● **WHAT IS EXPECTED**: From the data below, copy exactly the lines that lie between the one holding "Task: Click line number 282 in gutter" and the one holding "Given: Click the Save button", including both, and nothing more.

● **DATA FOR THE TASK**:

"""

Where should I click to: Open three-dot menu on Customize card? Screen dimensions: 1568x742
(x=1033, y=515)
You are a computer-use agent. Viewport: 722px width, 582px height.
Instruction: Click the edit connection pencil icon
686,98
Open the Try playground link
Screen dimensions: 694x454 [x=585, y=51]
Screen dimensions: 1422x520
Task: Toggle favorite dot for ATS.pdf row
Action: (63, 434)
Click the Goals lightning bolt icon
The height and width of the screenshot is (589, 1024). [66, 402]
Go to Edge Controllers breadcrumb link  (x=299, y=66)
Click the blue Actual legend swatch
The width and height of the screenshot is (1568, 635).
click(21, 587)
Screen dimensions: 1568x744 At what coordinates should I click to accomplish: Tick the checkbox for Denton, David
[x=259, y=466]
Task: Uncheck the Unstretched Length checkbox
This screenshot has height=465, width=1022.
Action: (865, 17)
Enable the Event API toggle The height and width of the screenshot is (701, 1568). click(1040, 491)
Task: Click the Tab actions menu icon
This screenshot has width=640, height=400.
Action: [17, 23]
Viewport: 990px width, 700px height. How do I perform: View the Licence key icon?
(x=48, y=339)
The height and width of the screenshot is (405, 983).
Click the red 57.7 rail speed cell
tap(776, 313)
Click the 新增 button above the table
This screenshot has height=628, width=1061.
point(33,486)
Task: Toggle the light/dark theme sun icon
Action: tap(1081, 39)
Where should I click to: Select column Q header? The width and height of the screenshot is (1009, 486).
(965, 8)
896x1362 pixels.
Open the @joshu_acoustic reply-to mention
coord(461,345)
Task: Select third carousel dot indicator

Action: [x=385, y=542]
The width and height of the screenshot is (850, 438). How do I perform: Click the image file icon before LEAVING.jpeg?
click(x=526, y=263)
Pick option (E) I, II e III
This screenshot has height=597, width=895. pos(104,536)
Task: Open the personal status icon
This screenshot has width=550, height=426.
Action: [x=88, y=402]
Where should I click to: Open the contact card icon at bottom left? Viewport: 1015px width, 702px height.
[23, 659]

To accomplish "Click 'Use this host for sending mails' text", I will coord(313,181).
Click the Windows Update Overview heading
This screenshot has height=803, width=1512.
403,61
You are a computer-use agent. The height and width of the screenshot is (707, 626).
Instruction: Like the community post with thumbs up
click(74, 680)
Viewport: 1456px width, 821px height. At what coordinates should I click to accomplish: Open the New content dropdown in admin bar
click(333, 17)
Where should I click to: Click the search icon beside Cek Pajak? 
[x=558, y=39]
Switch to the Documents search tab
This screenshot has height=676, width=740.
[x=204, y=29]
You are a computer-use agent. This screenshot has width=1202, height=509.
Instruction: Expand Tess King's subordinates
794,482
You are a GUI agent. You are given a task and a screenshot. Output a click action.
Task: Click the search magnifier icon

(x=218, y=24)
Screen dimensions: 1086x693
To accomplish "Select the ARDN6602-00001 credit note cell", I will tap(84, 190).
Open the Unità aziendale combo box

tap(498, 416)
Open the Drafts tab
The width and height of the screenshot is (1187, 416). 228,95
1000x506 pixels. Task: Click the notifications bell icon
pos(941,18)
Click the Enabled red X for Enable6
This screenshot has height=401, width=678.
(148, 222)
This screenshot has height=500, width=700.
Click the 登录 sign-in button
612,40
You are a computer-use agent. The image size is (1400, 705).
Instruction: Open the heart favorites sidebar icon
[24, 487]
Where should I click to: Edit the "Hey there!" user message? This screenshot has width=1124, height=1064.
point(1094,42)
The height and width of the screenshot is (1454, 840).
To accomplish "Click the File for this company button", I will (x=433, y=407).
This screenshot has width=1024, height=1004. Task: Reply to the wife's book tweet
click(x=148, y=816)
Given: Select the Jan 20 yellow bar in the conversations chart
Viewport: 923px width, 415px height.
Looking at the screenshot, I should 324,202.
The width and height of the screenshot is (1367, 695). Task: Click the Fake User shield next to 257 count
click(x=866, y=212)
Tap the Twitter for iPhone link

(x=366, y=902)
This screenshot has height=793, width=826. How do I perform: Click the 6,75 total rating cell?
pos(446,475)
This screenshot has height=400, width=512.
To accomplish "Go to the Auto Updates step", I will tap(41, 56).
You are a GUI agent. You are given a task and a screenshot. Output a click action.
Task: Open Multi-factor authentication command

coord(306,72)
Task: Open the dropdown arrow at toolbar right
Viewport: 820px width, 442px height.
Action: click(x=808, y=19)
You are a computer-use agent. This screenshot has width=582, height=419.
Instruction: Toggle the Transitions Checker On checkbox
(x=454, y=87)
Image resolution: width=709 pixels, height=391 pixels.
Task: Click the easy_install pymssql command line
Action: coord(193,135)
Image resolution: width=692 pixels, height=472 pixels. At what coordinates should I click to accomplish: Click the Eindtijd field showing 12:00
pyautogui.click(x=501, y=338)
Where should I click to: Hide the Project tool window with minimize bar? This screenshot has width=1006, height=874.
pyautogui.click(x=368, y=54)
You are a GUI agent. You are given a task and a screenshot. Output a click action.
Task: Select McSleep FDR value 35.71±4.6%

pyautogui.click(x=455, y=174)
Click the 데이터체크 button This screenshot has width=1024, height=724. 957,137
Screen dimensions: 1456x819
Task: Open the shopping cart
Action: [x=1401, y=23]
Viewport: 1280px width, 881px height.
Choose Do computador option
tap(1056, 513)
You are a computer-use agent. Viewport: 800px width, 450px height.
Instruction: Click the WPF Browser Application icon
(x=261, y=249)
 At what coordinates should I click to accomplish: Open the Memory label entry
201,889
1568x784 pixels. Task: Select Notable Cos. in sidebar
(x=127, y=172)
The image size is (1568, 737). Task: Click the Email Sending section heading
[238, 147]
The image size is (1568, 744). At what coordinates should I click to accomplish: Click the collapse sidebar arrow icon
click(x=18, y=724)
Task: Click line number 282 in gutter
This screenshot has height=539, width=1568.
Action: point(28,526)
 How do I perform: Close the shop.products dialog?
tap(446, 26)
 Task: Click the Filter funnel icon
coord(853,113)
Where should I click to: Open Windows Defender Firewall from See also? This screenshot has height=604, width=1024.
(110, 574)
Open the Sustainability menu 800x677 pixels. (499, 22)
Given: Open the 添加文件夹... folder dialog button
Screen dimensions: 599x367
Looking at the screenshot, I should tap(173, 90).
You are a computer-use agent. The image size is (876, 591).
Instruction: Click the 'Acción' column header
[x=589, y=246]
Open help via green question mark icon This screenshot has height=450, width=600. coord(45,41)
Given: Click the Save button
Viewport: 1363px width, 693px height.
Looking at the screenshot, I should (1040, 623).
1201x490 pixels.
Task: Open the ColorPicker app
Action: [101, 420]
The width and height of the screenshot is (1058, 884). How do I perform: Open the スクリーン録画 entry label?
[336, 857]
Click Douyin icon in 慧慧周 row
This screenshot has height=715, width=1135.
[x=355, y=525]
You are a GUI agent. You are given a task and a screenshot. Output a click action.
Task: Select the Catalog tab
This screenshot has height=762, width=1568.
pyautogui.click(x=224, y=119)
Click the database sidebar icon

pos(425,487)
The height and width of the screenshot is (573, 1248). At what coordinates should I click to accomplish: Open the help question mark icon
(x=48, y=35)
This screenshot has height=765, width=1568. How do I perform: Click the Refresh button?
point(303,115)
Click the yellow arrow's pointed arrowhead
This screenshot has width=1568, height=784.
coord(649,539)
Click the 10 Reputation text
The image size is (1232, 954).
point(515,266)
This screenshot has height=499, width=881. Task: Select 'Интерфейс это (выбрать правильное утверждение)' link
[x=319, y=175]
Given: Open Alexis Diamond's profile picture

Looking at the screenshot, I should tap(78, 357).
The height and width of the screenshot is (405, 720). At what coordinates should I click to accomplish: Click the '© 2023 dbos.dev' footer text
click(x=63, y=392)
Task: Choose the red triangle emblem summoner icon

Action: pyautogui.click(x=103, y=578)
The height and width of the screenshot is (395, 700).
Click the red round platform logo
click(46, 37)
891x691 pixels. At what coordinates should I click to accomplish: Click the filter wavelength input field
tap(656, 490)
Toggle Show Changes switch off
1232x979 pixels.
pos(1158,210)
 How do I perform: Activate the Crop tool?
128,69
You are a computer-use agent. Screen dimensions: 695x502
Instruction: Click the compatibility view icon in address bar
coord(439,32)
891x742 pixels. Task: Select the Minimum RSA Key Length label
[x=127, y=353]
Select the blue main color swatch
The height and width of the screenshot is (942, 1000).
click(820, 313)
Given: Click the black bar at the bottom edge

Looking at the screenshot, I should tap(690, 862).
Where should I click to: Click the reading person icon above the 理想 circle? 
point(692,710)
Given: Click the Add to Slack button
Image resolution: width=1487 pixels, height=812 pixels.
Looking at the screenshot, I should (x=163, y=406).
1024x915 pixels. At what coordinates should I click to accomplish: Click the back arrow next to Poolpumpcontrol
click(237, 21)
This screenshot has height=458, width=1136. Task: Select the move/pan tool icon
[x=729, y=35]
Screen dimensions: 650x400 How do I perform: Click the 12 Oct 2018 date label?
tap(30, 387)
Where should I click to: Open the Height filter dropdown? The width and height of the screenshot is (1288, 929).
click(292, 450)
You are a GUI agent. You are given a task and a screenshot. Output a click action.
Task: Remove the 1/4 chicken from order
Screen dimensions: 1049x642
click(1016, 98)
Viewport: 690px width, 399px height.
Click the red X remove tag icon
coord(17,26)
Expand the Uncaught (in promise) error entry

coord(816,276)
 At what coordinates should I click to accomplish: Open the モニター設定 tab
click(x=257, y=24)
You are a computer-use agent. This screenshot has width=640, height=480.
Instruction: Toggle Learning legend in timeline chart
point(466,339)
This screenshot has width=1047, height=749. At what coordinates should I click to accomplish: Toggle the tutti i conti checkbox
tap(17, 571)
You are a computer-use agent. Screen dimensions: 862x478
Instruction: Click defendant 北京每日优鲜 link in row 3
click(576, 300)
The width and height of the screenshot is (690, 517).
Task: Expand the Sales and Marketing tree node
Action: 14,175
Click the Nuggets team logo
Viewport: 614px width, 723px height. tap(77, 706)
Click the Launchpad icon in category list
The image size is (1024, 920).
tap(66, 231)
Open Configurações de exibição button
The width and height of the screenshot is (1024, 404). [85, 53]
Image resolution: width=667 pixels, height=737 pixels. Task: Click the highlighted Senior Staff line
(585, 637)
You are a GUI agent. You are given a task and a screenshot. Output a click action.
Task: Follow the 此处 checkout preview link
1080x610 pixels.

"""

● **FINAL ANSWER**:
Task: Click line number 282 in gutter
This screenshot has height=539, width=1568.
Action: point(28,526)
 How do I perform: Close the shop.products dialog?
tap(446, 26)
 Task: Click the Filter funnel icon
coord(853,113)
Where should I click to: Open Windows Defender Firewall from See also? This screenshot has height=604, width=1024.
(110, 574)
Open the Sustainability menu 800x677 pixels. (499, 22)
Given: Open the 添加文件夹... folder dialog button
Screen dimensions: 599x367
Looking at the screenshot, I should tap(173, 90).
You are a computer-use agent. The image size is (876, 591).
Instruction: Click the 'Acción' column header
[x=589, y=246]
Open help via green question mark icon This screenshot has height=450, width=600. coord(45,41)
Given: Click the Save button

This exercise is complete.